What to Expect Going Forward

While no crystal ball exists that will foretell the future of value-based care, the Trump administration’s agenda will likely pursue a less-regulated approach to alternative payment models. In addition, Trump’s previous policy statements and the cabinet he is assembling suggest that bundled payment expansion and Medicaid reform may take precedence over MSSPs and ACOs. Meanwhile, providers can expect increased scrutiny of the Center for Medicare and Medicaid Innovation, the arm of CMS that is responsible for assessing the viability of innovative payment and care delivery models. Current political and industry criticism of the program could lead to congressional pursuit of more control, and many insiders expect at least some changes that increase oversight of payment reform decisions.

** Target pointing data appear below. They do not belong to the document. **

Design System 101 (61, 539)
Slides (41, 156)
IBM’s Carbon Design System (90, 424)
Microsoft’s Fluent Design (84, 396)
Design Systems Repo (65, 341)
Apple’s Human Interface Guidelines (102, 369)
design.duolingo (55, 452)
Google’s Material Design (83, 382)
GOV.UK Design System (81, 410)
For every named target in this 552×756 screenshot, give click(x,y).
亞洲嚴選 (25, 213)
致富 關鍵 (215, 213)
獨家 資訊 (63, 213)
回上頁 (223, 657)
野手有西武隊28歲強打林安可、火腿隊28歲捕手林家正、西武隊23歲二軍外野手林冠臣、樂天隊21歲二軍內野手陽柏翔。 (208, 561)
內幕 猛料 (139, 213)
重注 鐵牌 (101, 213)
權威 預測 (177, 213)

While the face of value-based care models may change, industry stakeholders — including the American Academy of Family Physicians — consistently assert that implementation of MACRA will continue. Now in effect, MACRA was not only overwhelmingly supported by Congress to address needed payment reform, but also ups the ante on participation in risk-bearing arrangements.

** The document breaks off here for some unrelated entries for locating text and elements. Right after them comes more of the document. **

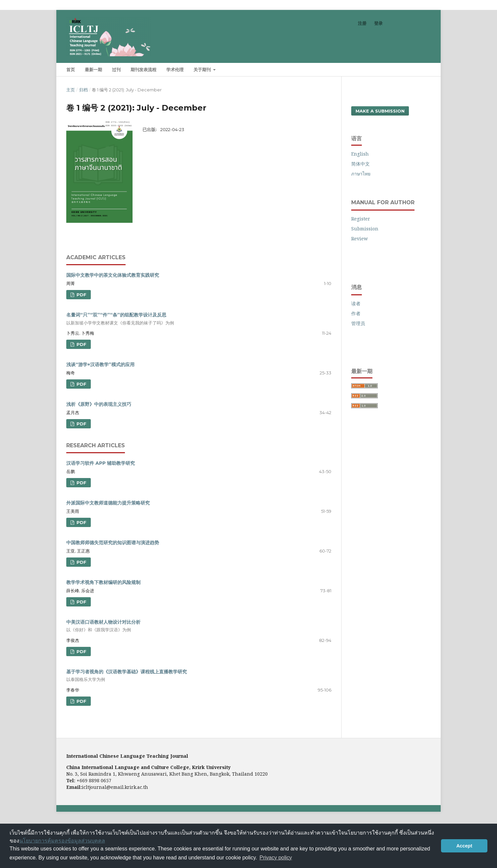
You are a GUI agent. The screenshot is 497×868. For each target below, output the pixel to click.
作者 (356, 313)
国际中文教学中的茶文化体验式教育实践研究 (113, 275)
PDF (81, 295)
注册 (362, 23)
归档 (83, 90)
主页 (70, 90)
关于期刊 (203, 70)
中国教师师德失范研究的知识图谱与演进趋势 (113, 543)
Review (359, 238)
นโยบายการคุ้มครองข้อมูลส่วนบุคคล (62, 841)
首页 (70, 70)
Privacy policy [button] (275, 857)
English (360, 154)
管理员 (358, 323)
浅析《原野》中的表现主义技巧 (99, 404)
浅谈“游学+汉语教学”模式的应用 (100, 364)
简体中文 (360, 164)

In truth, questions regarding how the new administration will view penalties versus incentives for quality performance are important to consider. While previous programs financially incentivized participation in quality reporting, MACRA is designed to penalize those slow to join the value-based movement. If this trend continues, the stakes for performance improvement will become increasingly heightened. To prepare, providers need to equip themselves with tools to support the efficient delivery of high-quality care. Evidence-based decision support platforms, for example, can help them design the most effective treatment plans in less time. In turn, they can avoid unnecessary care and hospitalizations that increase costs and reduce payment under MACRA and other value-based reimbursement models.

Advancing Evidence-Based Practice

The costly impact of unnecessary care and care variations is well documented, with some estimates pointing to between $158 billion and $226 billion in overtreatment alone, according to a Health Affairs 2012 Health Policy Brief. Recognizing this variation is critical. Providers are increasingly acknowledging the importance of reliable, evidence-based clinical decision support tools in reducing needless variation and increasing care standardization. These tools exist to help physicians and multi-disciplinary clinical teams more accurately and efficiently assess patients and target the most appropriate and effective interventions. Furthermore, clinically validated guidelines help physicians and patients set realistic recovery expectations, building stronger provider-patient partnerships and better overall patient engagement. The result is a faster and more cost-effective return to health.

When shared across the care continuum, point-of-care, evidence-based guidelines empower better care coordination by keeping clinical teams on the same page. Physicians have access to the same clinically validated treatment plans and can review recovery expectations, benchmark progress, and make needed adjustments. Ultimately, care delivery becomes more effective and efficient— the overriding goal of value-based care.

Value-based Care is Here to Stay

There is much hanging in the balance for the healthcare industry as 2017 ushers in a new president, administration, and Congress. In the face of uncertainty, providers can bank on two projections – changes are coming to the ACA and value-based care is here to stay. Thus, the logical response is to stay aware of evolving policy changes and continue preparations for value-based care — especially MACRA. Forward-looking providers are already on this path, recognizing the importance of standardized care and implementing the best evidence-based decision support tools at the point-of-care to guide providers toward higher-quality, cost-effective clinical decisions.

Joe Guerriero is senior vice president of Reed Group’s MDGuidelines in Westminster, CO.